**What is required:** Write out every line of the listing below without any changes, and leave the pictures out.

**Listed records:**
======

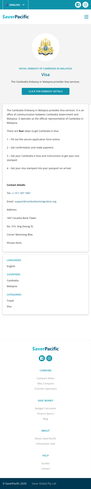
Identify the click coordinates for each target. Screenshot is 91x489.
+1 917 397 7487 (21, 193)
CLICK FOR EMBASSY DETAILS (46, 91)
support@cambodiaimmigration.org (35, 201)
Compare (46, 370)
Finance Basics (45, 413)
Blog (45, 418)
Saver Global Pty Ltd (44, 483)
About (45, 430)
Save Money (45, 400)
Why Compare (45, 383)
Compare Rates (45, 378)
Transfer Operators (45, 388)
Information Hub (45, 443)
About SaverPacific (45, 438)
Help (45, 455)
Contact (45, 468)
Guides (45, 463)
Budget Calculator (45, 408)
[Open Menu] (86, 16)
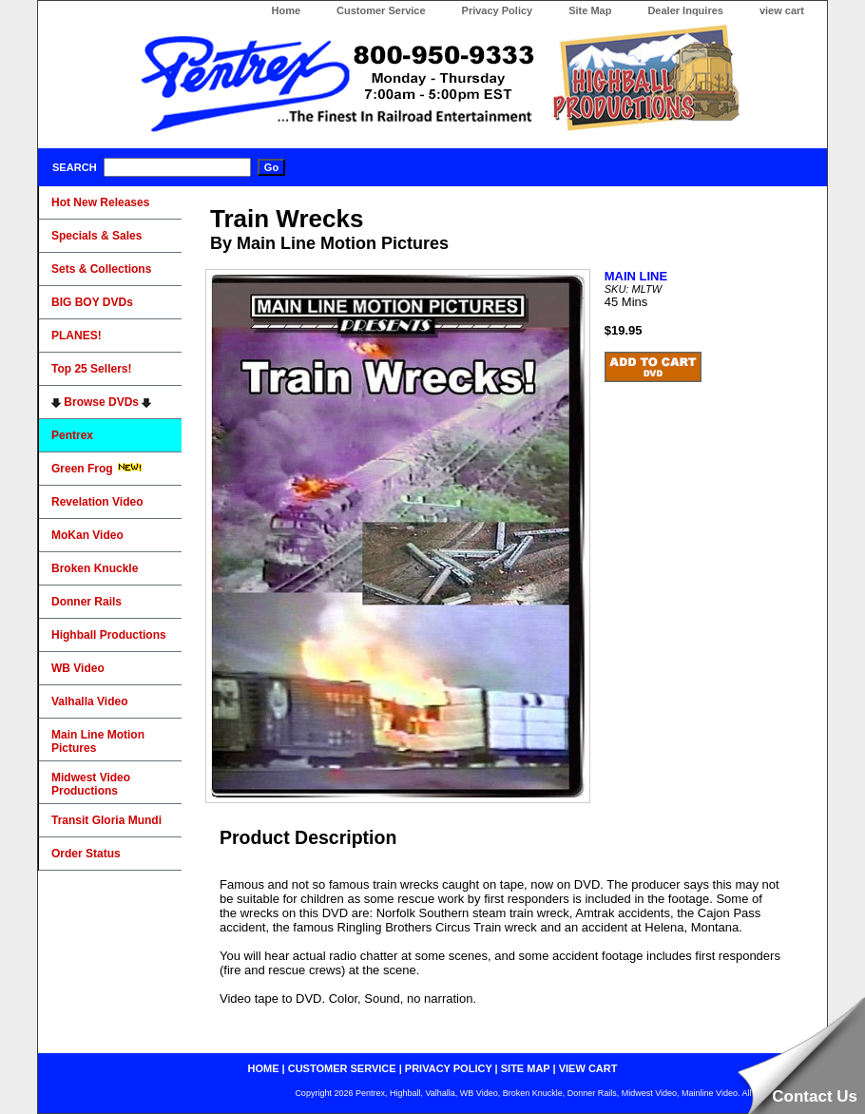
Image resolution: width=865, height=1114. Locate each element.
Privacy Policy (497, 10)
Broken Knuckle (94, 568)
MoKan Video (87, 535)
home (263, 1068)
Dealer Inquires (684, 10)
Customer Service (381, 10)
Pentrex (72, 435)
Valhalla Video (89, 701)
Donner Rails (86, 601)
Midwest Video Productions (90, 784)
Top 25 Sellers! (91, 368)
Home (285, 10)
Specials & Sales (96, 235)
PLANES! (76, 335)
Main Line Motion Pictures (97, 741)
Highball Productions (108, 635)
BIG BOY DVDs (92, 302)
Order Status (86, 853)
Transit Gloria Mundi (106, 820)
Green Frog (97, 468)
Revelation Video (97, 502)
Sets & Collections (101, 269)
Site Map (589, 10)
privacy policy (448, 1068)
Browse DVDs (101, 402)
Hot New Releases (100, 202)
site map (525, 1068)
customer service (342, 1068)
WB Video (78, 668)
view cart (781, 10)
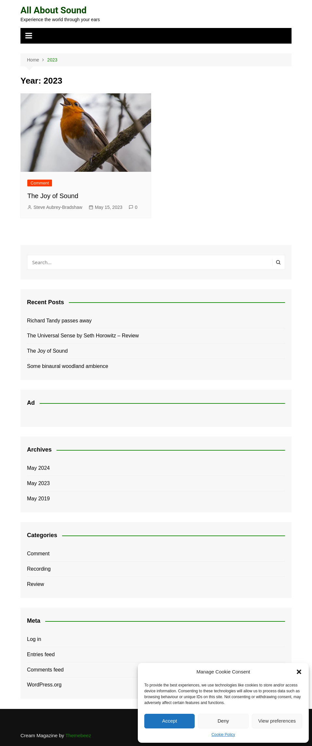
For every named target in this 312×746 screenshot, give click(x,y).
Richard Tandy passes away (59, 320)
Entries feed (41, 654)
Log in (34, 639)
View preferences (277, 721)
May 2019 (38, 498)
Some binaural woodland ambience (67, 366)
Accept (169, 721)
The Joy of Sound (52, 195)
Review (35, 584)
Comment (40, 183)
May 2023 (38, 483)
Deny (223, 721)
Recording (39, 569)
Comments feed (45, 669)
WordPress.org (44, 684)
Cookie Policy (223, 734)
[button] (299, 672)
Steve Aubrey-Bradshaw (57, 207)
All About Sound (53, 10)
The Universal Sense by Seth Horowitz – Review (83, 335)
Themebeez (78, 735)
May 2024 (38, 468)
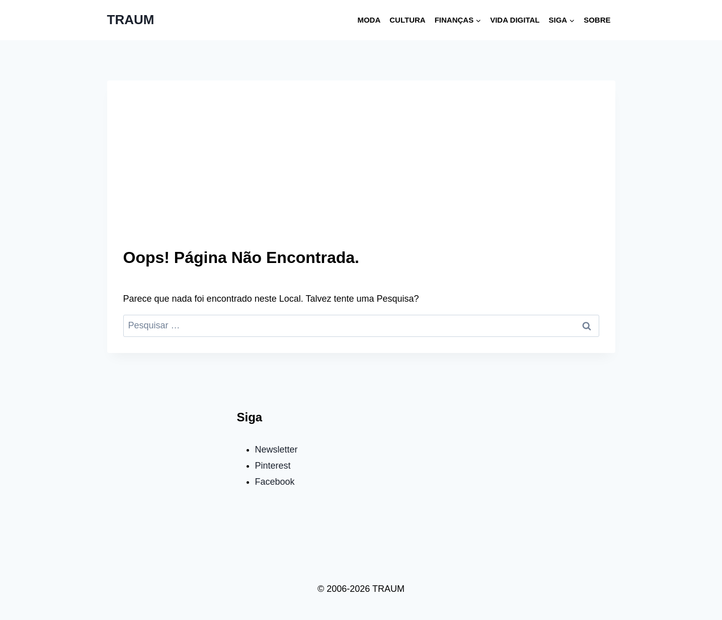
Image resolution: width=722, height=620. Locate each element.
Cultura (407, 20)
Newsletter (276, 450)
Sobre (597, 20)
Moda (368, 20)
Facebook (275, 482)
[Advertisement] (361, 172)
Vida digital (514, 20)
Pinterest (273, 466)
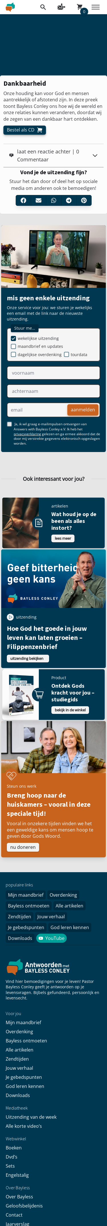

======

**Result for this exercise:**
Identify the click coordinates for each target. Screenshot is 91x489.
+1 917 397 7487 (21, 193)
CLICK FOR EMBASSY DETAILS (46, 91)
support@cambodiaimmigration.org (35, 201)
Compare (46, 370)
Finance Basics (45, 413)
Blog (45, 418)
Saver Global Pty Ltd (44, 483)
About (45, 430)
Save Money (45, 400)
Why Compare (45, 383)
Compare Rates (45, 378)
Transfer Operators (45, 388)
Information Hub (45, 443)
About SaverPacific (45, 438)
Help (45, 455)
Contact (45, 468)
Guides (45, 463)
Budget Calculator (45, 408)
[Open Menu] (86, 16)
Image resolution: width=865, height=1114. Locate each element.
Privacy Policy (497, 10)
Broken Knuckle (94, 568)
MoKan Video (87, 535)
home (263, 1068)
Dealer Inquires (684, 10)
Customer Service (381, 10)
Pentrex (72, 435)
Valhalla Video (89, 701)
Donner Rails (86, 601)
Midwest Video Productions (90, 784)
Top 25 Sellers! (91, 368)
Home (285, 10)
Specials & Sales (96, 235)
PLANES! (76, 335)
Main Line Motion Pictures (97, 741)
Highball Productions (108, 635)
BIG BOY DVDs (92, 302)
Order Status (86, 853)
Transit Gloria Mundi (106, 820)
Green Frog (97, 468)
Revelation Video (97, 502)
Sets & Collections (101, 269)
Site Map (589, 10)
privacy policy (448, 1068)
Browse DVDs (101, 402)
Hot New Releases (100, 202)
site map (525, 1068)
customer service (342, 1068)
WB Video (78, 668)
view cart (781, 10)
For every named target in this 312×746 screenshot, give click(x,y).
Richard Tandy passes away (59, 320)
Entries feed (41, 654)
Log in (34, 639)
View preferences (277, 721)
May 2019 (38, 498)
Some binaural woodland ambience (67, 366)
Accept (169, 721)
The Joy of Sound (52, 195)
Review (35, 584)
Comment (40, 183)
May 2023 (38, 483)
Deny (223, 721)
Recording (39, 569)
Comments feed (45, 669)
WordPress.org (44, 684)
Cookie Policy (223, 734)
[button] (299, 672)
Steve Aubrey-Bradshaw (57, 207)
All About Sound (53, 10)
The Universal Sense by Seth Horowitz – Review (83, 335)
Themebeez (78, 735)
May 2024 (38, 468)
Image resolution: width=722, height=620. Locate each element.
Cultura (407, 20)
Newsletter (276, 450)
Sobre (597, 20)
Moda (368, 20)
Facebook (275, 482)
[Advertisement] (361, 172)
Vida digital (514, 20)
Pinterest (273, 466)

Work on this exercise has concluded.